A PAY offer of 2.5 per cent for NHS healthcare staff in 2026/27 was branded “insulting and derisory” by unions today.
The below-inflation rise is all the government can afford, ministers claimed in submissions to both the NHS Pay Review Body (PRB) and the Review Body on Doctors’ and Dentists’ Remuneration (DDRB).
Unison head of health Helga Pile said: “Yet again ministers are trying to get away with giving staff a way-below-inflation pay rise.
“This is an insult. It will go down badly right across the NHS, just as workers are bracing themselves for the challenges of winter.
“This is surely the final nail in the coffin for the pay review body process. Ministers must now get unions in for talks and put a decent level of funding on the table.”
Professor Nicola Ranger, general secretary and chief executive of the Royal College of Nursing, said: “Three months after we rejected a higher amount, and with inflation rising, the government risks insulting NHS staff all over again.
“With too many leaving nursing and too few joining, we need urgent and fundamental pay reform, not derisory pay deals that fail to cover living costs.

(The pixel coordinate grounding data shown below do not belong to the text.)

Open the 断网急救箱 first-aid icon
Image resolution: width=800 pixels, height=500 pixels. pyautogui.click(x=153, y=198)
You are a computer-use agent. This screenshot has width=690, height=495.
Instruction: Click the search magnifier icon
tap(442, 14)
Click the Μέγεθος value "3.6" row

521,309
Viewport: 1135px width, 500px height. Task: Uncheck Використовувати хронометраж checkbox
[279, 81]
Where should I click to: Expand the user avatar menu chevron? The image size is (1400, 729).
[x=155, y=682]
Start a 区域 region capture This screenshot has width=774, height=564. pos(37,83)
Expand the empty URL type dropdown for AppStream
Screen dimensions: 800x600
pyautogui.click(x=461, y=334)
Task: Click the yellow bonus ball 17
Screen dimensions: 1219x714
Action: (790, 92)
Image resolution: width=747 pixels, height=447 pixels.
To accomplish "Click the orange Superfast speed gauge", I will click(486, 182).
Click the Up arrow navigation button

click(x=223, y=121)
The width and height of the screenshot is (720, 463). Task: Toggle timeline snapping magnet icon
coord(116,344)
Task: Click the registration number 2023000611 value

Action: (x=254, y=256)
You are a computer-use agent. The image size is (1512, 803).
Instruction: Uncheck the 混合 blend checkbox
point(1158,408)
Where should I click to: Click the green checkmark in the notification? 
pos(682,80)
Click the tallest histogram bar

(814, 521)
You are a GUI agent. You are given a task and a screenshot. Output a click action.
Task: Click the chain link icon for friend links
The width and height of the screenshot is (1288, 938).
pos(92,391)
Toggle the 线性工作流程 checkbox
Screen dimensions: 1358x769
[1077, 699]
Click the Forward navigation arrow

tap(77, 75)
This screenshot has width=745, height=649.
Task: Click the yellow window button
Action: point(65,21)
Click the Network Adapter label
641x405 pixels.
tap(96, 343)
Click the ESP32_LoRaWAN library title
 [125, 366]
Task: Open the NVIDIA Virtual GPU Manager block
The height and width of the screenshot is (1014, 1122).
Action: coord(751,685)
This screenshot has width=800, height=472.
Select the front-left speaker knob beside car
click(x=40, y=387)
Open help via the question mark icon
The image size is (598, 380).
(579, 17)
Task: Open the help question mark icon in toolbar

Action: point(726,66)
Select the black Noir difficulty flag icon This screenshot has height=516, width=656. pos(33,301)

“The pay review body process has become a sham. Unions are refusing to engage with it, and the government cannot hide behind it. We need direct talks at pace to transform nursing pay and health and care services.”
GMB national officer Sharon Wilde branded the government’s submission as “not good enough,” adding: “Ministers must recognise the PRB is broken.
“They need to come to the table themselves and deliver the decent pay that NHS workers deserve.”
Responding on behalf of doctors, British Medical Association council chair Dr Tom Dolphin said: “It is frankly indefensible that yet another government is once again suggesting real-terms pay cut for doctors – an increase of less than 50p per hour for many newly-qualified doctors.
“After more than a decade of pay erosion, spiralling workloads, and an NHS in a state of near chaos, this is a deliberate choice to devalue those who hold the health service together — a profound disregard for our doctors and the state of the profession.”
The Department for Health and Social Care said: “This government has consistently demonstrated its commitment to supporting NHS staff — including accepting the PRB recommendations for above-inflation pay awards across the NHS for two years in a row.”